Identification of Lung Adenocarcinoma Subtypes by Using Growth Hormone-Releasing Hormone-Related Genes and Establishment of Signature to Predict Prognosis and Guide Immunother

Abstract

Background: Growth hormone-releasing hormone (GH-RH) and its antagonists are believed to influence the progression of varying tumor diseases. However, the specific effects of GH-RH-related genes on lung adenocarcinoma (LUAD) are yet to be deciphered. Methods: GH-RH-related gene set data, LUAD transcriptome data, and clinical data were available for download at GeneCards, TCGA, and GEO databases. R software was implemented to finish differential, regression, cluster, survival, and tumor microenvironment analyses. Drugs associated with model genes were predicted using CellMiner database. Results: 781 LUAD samples (TCGA-LUAD: 600 cases; GSE50081: 181 cases) and data for 1555 GH-RH-related gene sets were obtained from public datasets. Two LUAD subtypes with different GH-RH gene expressions were identified through cluster analysis. Significant differences were unveiled in prognosis between the two subtypes. A prognostic risk scoring model was generated based on genes screened from the PPI network, and afterward, the model was validated.

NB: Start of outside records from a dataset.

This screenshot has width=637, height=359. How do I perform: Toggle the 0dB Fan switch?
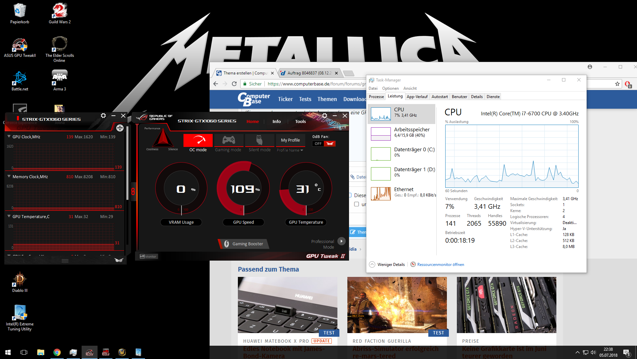click(x=324, y=144)
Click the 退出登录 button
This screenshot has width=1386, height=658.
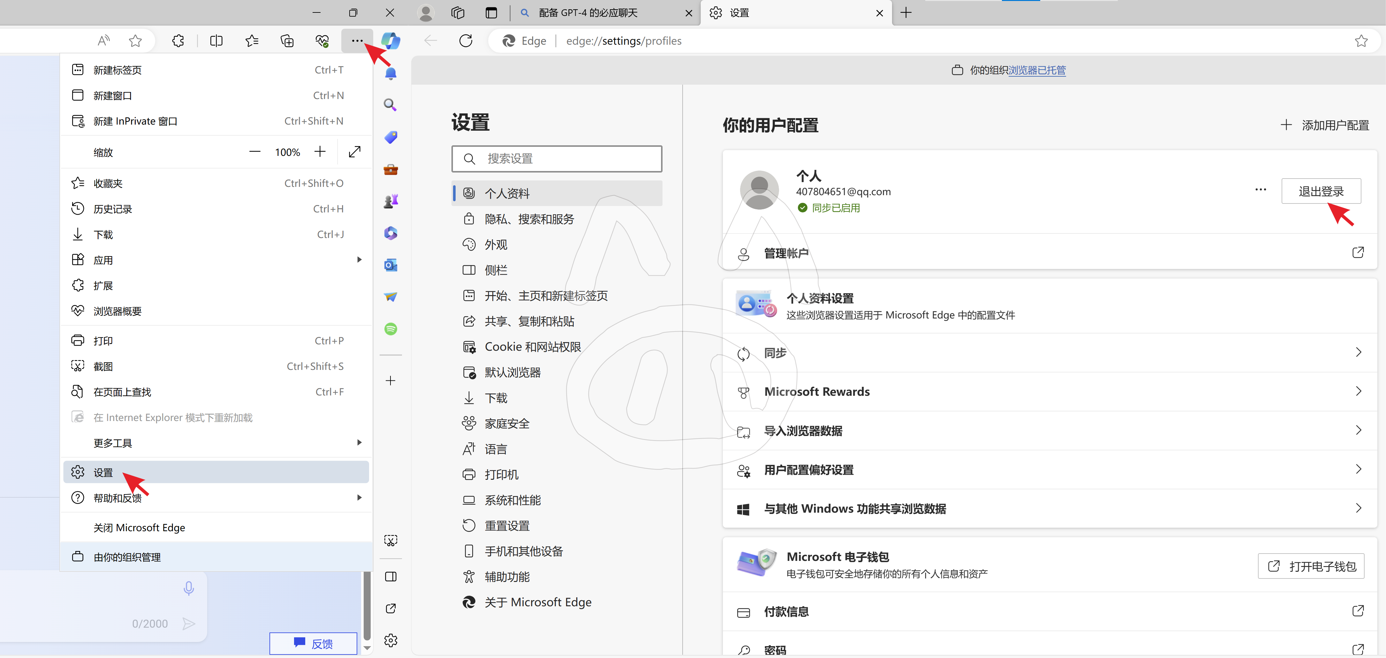pos(1321,191)
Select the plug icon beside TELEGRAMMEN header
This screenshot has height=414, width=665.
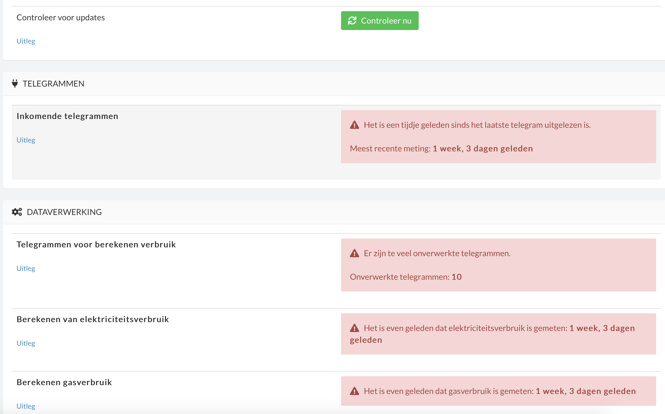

The model comprised 7 genes, specifically CLCA1, CYP17A1, DKK1, IGF2BP1, IGFBP1, RPE65, and VGF. Immune-related analysis revealed significant differences in immune cell infiltration levels between high and low-risk groups (P<0.05), with mast cells and neutrophils showing significantly higher infiltration levels in the low-risk population than the other group. Conclusion: The 7-gene signature in the current study is of paramount importance for predicting overall survival and immune microenvironment of LUAD patients.